-- begin --

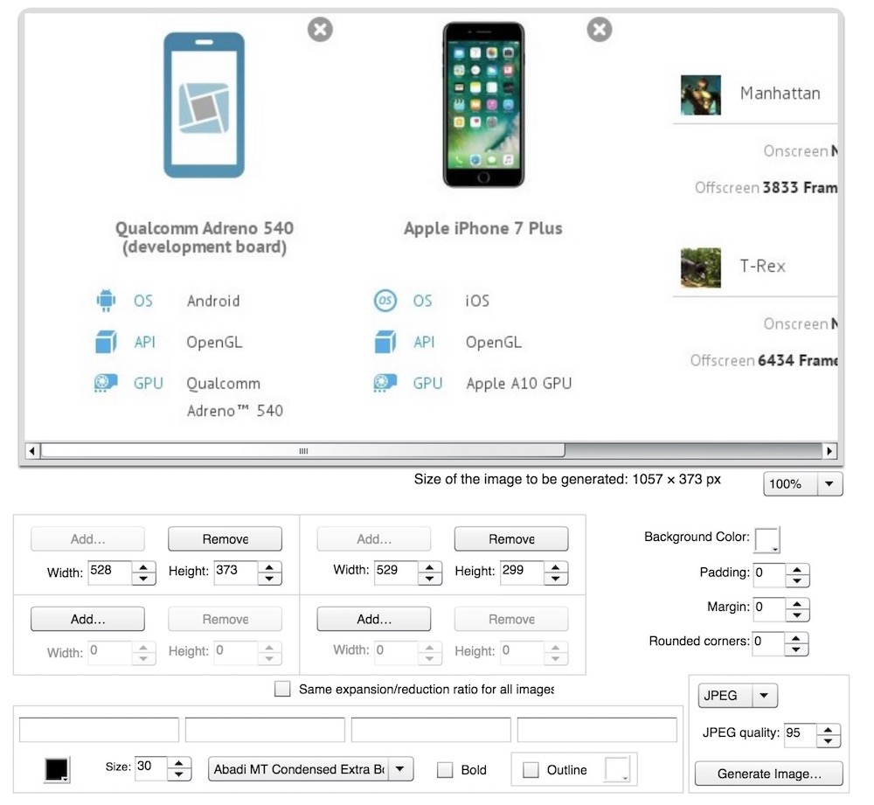This screenshot has width=874, height=805.
Task: Click the Android OS robot icon
Action: pyautogui.click(x=106, y=302)
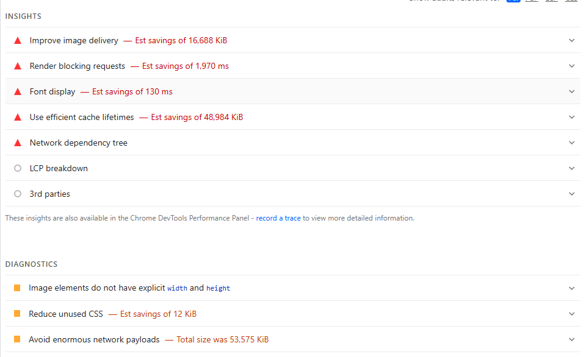Click the Improve image delivery audit title
This screenshot has width=584, height=357.
(x=73, y=40)
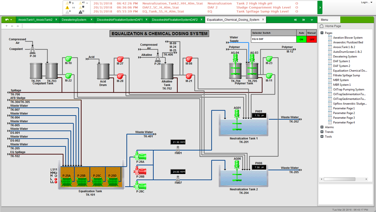Open the Login menu

click(x=365, y=2)
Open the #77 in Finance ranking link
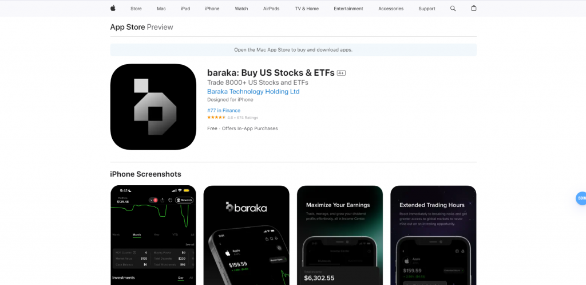The image size is (586, 285). (224, 111)
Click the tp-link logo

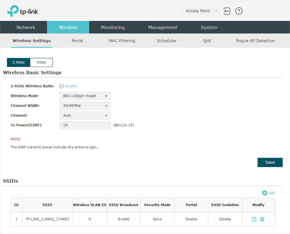click(x=23, y=11)
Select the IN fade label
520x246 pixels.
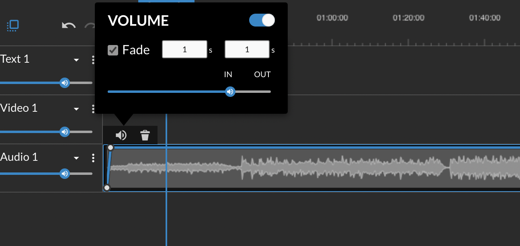click(228, 74)
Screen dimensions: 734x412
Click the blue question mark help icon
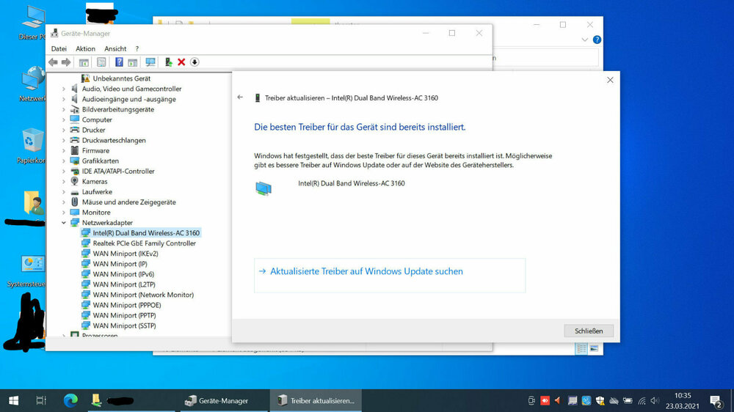119,62
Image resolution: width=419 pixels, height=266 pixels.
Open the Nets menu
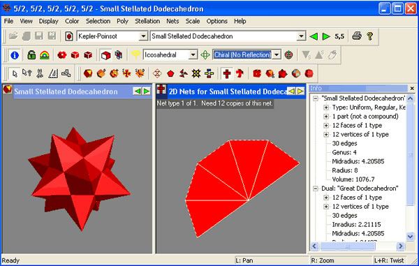coord(172,21)
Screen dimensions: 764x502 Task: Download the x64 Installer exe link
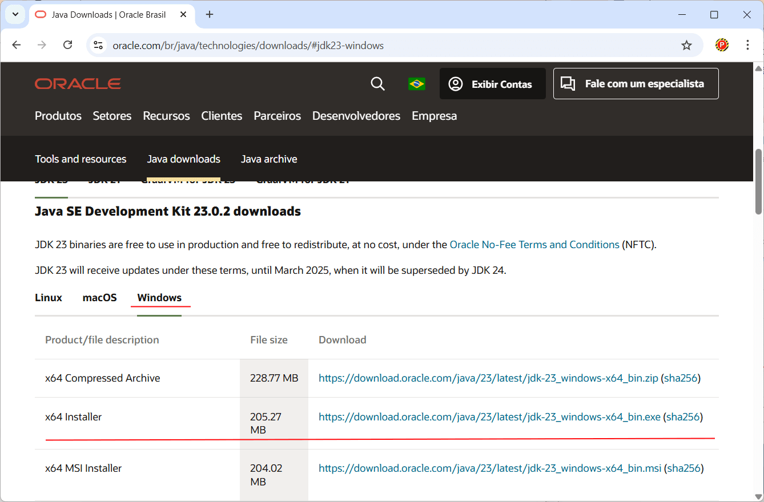click(x=489, y=417)
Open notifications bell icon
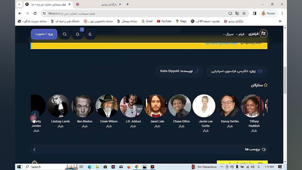The image size is (302, 170). 78,34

-- end --

__Set problem__. Please extract every line of the items above and reproduce each one exactly, leaving the pictures out of your answer.

__Result for this exercise__.
This screenshot has width=874, height=805.
Task: Click the Android OS robot icon
Action: pyautogui.click(x=106, y=302)
Click the Improve image delivery audit title
This screenshot has width=584, height=357.
(x=73, y=40)
Open the Login menu

click(x=365, y=2)
Open the #77 in Finance ranking link
The image size is (586, 285). (224, 111)
Click the tp-link logo

click(x=23, y=11)
Select the IN fade label
520x246 pixels.
click(228, 74)
Screen dimensions: 734x412
Click the blue question mark help icon
119,62
Image resolution: width=419 pixels, height=266 pixels.
Open the Nets menu
coord(172,21)
Screen dimensions: 764x502 Task: Download the x64 Installer exe link
click(x=489, y=417)
Open notifications bell icon
The image size is (302, 170). 78,34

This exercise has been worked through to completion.